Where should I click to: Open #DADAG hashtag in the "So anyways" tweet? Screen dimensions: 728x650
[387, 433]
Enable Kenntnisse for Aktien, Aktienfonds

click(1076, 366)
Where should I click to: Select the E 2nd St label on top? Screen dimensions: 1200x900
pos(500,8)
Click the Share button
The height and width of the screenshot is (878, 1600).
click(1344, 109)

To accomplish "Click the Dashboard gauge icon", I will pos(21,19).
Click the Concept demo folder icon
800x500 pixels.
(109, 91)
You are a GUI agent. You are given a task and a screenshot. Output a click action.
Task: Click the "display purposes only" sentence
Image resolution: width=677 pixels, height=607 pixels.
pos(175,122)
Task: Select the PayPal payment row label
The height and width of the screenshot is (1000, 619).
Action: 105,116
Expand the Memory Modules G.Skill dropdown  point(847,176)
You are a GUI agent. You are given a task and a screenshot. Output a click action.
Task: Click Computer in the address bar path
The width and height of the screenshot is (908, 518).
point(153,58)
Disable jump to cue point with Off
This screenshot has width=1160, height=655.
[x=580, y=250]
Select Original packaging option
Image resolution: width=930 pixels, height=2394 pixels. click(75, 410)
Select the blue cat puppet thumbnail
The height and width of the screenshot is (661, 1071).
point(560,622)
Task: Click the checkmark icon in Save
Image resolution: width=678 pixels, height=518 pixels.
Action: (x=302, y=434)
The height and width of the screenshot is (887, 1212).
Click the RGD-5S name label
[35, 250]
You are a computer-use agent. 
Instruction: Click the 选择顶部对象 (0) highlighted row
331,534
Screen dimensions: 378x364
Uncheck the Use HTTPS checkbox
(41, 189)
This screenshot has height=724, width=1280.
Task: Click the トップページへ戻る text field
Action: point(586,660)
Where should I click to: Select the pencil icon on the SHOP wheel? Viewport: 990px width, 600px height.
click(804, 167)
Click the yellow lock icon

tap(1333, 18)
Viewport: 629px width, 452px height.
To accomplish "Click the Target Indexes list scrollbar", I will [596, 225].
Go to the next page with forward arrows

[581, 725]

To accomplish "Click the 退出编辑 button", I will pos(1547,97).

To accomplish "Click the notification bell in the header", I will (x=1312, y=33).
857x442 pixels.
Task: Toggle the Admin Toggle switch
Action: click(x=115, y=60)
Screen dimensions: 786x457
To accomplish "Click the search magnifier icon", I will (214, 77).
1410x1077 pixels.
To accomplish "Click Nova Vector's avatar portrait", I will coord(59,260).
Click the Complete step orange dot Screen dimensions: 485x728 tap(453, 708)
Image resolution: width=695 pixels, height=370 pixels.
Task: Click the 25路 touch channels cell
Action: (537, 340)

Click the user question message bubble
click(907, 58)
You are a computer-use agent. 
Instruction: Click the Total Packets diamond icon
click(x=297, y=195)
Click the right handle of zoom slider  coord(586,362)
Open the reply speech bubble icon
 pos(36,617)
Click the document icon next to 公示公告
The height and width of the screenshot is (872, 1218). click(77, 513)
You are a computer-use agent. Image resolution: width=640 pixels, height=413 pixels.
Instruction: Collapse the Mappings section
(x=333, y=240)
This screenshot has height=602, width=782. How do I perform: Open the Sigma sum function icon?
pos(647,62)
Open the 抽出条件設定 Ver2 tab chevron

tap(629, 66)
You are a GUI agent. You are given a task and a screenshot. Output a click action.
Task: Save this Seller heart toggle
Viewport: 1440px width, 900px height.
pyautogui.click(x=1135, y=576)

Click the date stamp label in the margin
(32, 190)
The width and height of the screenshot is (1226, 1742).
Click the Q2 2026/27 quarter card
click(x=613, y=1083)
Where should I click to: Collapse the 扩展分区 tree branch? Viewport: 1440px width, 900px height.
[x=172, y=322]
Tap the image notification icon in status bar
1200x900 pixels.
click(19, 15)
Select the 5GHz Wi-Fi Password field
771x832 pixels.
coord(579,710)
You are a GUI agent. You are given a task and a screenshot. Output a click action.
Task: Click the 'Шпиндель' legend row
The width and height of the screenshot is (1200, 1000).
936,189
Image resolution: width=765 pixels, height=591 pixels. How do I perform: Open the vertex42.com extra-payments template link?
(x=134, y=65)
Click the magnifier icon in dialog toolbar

□ □ □ □ □ □ □

• Work item
Return each line of the entries that holds the string "button".

• Exercise result
Click the Share button
To accomplish "Click the 退出编辑 button", I will pos(1547,97).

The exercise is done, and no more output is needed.